Singapore's highest court on Monday rejected the Philippine government's appeal for the transfer of 25 million US dollars in assets allegedly belonging to the late dictator Ferdinand Marcos.
The Court of Appeal affirmed an earlier ruling by a Singapore High Court judge who said the Philippine government must prove that it owns the bank deposits in the face of competing claims from other parties.
The rival claimants to the money - now held in escrow - include human rights victims of Marcos's 21-year rule, along with four foundations and a corporation alleged to be Marcos fronts. Marcos was toppled in a popular revolt in 1986 and died in exile in Hawaii in 1989. He was accused of plundering billions of dollars from his impoverished country, but his family denies the accusation.
The Singapore appeal court said the 25 million dollars was the remainder of some 100 million dollars in Marcos funds deposited in Singapore.

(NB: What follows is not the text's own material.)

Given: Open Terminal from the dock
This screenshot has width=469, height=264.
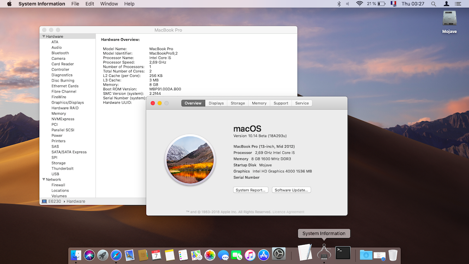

The rest had been transferred to the Philippine government in 2003.
The Philippine government demanded to be given the remaining money and opposed the rival claims in Singapore's judicial system by invoking the principle of state immunity in foreign courts.

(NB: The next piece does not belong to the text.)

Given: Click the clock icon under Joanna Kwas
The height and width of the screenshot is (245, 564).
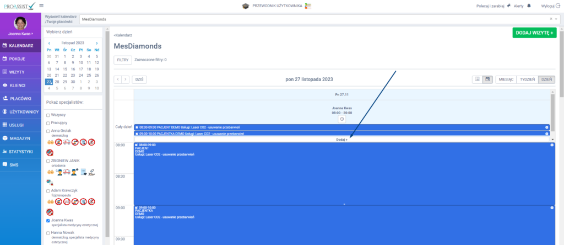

"The Court of Appeal held that the doctrine of state immunity did not apply to the present case at all since the property in dispute was not in the possession of the sovereign state," it said in a summary report Monday. The judgement identified the four foundations also claiming the disputed money as the Maler Foundation, Avertina Foundation, Palmy Foundation and Vibur Foundation. The other claimant is Aguamina Corporation.
More than 500 civil and criminal suits have been filed worldwide against members of Marcos's family and his estate. Despite years of hearings and investigations, no Marcos relative has been sent to jail, but human rights victims won a judgement for damages in a Hawaii court, which forms the basis of their claim to the assets in Singapore.